Выбрать главу

Чтение Брантома, так «заинтересовавшего» ее, как она наивно выражается, оказало, вероятно, более прямое и сильное влияние на ход ее мыслей. От нее не ускользнуло суждение о Монтгомери, «который самым беспечным и небрежным образом исполнял свои обязанности, так как очень любил вино, игру и женщин; но верхом, в седле, он становился храбрейшим и достойнейшим военачальником». Она отметила и характеристику Иоанны II Неаполитанской и странные комментарии автора: «Эта королева пользовалась славой женщины развращенной и непостоянной; говорили, что она была постоянно в кого-нибудь влюблена и наслаждалась страстью различным образом и с несколькими мужчинами. Однако в великой и красивой королеве этот порок наименее предосудительный… Красивые и знатные дамы должны походить на солнце, разливающее свет и теплоту на всех, так что каждый его чувствует. Так и эти знатные красавицы должны расточать свою красоту всем, кто к ним пламенеет. Те красивые и знатные дамы, которые могут удовлетворить многих людей, благосклонностью ли, словами ли, красивыми лицами, общением, всякими сладостными изъявлениями и доказательствами или, что еще предпочтительнее, восхитительными действиями, те не должны останавливаться на одной любви, но должны иметь их несколько: подобное непостоянство прекрасно и дозволено им».

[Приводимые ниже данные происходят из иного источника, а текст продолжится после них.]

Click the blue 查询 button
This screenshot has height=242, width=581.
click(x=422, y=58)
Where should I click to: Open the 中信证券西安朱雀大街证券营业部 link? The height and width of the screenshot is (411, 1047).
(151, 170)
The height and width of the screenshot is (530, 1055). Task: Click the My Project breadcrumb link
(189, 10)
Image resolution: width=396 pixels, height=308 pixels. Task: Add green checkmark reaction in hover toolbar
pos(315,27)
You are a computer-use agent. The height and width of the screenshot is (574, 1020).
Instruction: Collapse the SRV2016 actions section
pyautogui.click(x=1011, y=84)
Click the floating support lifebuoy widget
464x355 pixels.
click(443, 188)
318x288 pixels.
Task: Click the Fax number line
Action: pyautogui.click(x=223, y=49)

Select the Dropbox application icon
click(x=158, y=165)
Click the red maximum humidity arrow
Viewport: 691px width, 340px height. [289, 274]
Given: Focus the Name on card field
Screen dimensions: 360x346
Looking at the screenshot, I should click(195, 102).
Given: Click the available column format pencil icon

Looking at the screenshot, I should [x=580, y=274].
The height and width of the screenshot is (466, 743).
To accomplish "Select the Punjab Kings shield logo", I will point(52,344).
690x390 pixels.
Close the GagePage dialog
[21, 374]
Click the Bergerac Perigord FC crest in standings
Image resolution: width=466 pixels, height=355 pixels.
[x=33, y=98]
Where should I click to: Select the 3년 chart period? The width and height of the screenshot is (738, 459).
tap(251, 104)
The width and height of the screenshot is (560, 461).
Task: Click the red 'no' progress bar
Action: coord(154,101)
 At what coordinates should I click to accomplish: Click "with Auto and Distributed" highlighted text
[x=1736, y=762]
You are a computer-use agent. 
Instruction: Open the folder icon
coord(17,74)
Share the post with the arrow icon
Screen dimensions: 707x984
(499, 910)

После Брантома «Общая история Германии» Барра, вероятно, показалась Екатерине довольно неудобоваримой. Она пишет в «Записках», что читала по одному тому в неделю. Она как бы сознается, что у нее не хватило терпения прочесть все до конца, так как она упоминает лишь о девяти томах, тогда как их всего одиннадцать (в издании 1778 г.). Тем менее правдоподобно, что чтение этого сочинения повлияло неблагоприятно на ее отношение к Фридриху II и прусской политике. Фридрих II и его политика являются на сцену именно лишь в двух последних томах Барра. К тому же Екатерина познакомилась с этим сочинением в 1749 г., вскоре после его появления; поэтому, если ее предубеждение коренилось в нем, оно, очевидно, долгое время назревало и не проявлялось, так как еще в 1771 г., при первом разделе Польши, его нет и следа. Гораздо вероятнее, что Екатерина обязана была Барру своими первыми сведениями о германских делах, о силах и интересах, состоявших в борьбе между собой в великом германском организме, так как ее пребывание в Штеттине и Цербсте дало ей лишь самые смутные и несовершенные понятия о них.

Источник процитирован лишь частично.